— Start of Page —

Installation and troubleshooting Tips for PPDM 19.11 in disconnected OpenShift 4.10 Environments

Disclaimer: use this at your own Risk

Warning, Contains JSON and YAML !!!

why that ?

I am happily running some disconnected OpenShift Clusters on VMware and AzureStack Hub. This Post is about how to Protect a Greenfield Deployment of OpenShift 4.10 with PPDM 19.11, running on vSphere.

OpenShift Container Platform 4.10 installs the vSphere CSI Driver Operator and the vSphere CSI driver by default in the openshift-cluster-csi-drivers namespace.
This setup is different from a user Deployed CSI driver or CSI Drivers as a Process like in TKGi.

In this Post, i will point out some Changes required to make OpenShift 4.10 fresh installs work with PPDM 19.11

1. what we need

In order to support Disconnected OpenShift Clusters, we need to prepare our environment to Host certain Images and Operators on a local Registry.

— End of Page —

*Tasks to perform*:
**a.** Repeat the passage of the OpenShift post between "Warning, Contains JSON" and "a local Registry.", inclusive.
**b.** According to the OpenShift post, in which namespace does OpenShift Container Platform 4.10 install the vSphere CSI driver by default?
The data after this point comes from a separate source.

— Start of Dataset entries —

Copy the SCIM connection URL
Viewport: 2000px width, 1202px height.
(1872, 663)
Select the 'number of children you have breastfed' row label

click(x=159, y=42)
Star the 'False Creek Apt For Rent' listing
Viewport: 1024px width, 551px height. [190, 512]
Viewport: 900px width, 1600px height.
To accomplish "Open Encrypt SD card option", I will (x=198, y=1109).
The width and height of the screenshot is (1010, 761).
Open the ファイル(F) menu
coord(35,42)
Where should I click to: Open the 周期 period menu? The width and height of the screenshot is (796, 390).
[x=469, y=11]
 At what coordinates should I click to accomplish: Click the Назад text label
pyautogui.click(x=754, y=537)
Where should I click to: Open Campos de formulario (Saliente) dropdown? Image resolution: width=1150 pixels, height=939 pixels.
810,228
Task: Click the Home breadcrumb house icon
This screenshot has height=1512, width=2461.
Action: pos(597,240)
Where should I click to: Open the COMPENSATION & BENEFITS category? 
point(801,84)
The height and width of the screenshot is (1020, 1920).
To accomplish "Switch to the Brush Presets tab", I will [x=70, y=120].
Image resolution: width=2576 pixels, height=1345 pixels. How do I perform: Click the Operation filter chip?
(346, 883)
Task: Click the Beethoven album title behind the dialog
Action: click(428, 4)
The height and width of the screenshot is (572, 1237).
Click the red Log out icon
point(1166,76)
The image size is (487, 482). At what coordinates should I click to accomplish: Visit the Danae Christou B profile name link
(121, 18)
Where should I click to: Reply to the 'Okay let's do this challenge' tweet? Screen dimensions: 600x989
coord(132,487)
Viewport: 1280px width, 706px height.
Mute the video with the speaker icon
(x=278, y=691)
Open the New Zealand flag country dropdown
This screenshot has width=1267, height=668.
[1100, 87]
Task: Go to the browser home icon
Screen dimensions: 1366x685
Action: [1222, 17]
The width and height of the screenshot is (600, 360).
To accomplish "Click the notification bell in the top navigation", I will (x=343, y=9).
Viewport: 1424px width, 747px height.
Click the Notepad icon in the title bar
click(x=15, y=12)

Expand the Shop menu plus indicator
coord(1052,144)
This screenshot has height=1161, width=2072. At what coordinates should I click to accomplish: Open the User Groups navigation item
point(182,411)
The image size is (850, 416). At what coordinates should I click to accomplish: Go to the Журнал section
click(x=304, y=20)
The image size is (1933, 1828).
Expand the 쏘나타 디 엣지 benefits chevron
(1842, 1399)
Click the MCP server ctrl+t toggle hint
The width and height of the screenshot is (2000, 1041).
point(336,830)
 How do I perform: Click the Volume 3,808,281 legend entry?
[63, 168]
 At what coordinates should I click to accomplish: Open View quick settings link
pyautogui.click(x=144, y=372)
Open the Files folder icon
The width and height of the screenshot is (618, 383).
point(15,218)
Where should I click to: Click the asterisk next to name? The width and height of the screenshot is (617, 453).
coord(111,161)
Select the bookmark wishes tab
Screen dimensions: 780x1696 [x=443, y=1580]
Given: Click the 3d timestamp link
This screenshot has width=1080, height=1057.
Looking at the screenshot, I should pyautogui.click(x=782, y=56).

— End of Dataset entries —

*Complete answers*:
**a.**
Warning, Contains JSON and YAML !!!

why that ?

I am happily running some disconnected OpenShift Clusters on VMware and AzureStack Hub. This Post is about how to Protect a Greenfield Deployment of OpenShift 4.10 with PPDM 19.11, running on vSphere.

OpenShift Container Platform 4.10 installs the vSphere CSI Driver Operator and the vSphere CSI driver by default in the openshift-cluster-csi-drivers namespace.
This setup is different from a user Deployed CSI driver or CSI Drivers as a Process like in TKGi.

In this Post, i will point out some Changes required to make OpenShift 4.10 fresh installs work with PPDM 19.11

1. what we need

In order to support Disconnected OpenShift Clusters, we need to prepare our environment to Host certain Images and Operators on a local Registry.

**b.** The openshift-cluster-csi-drivers namespace.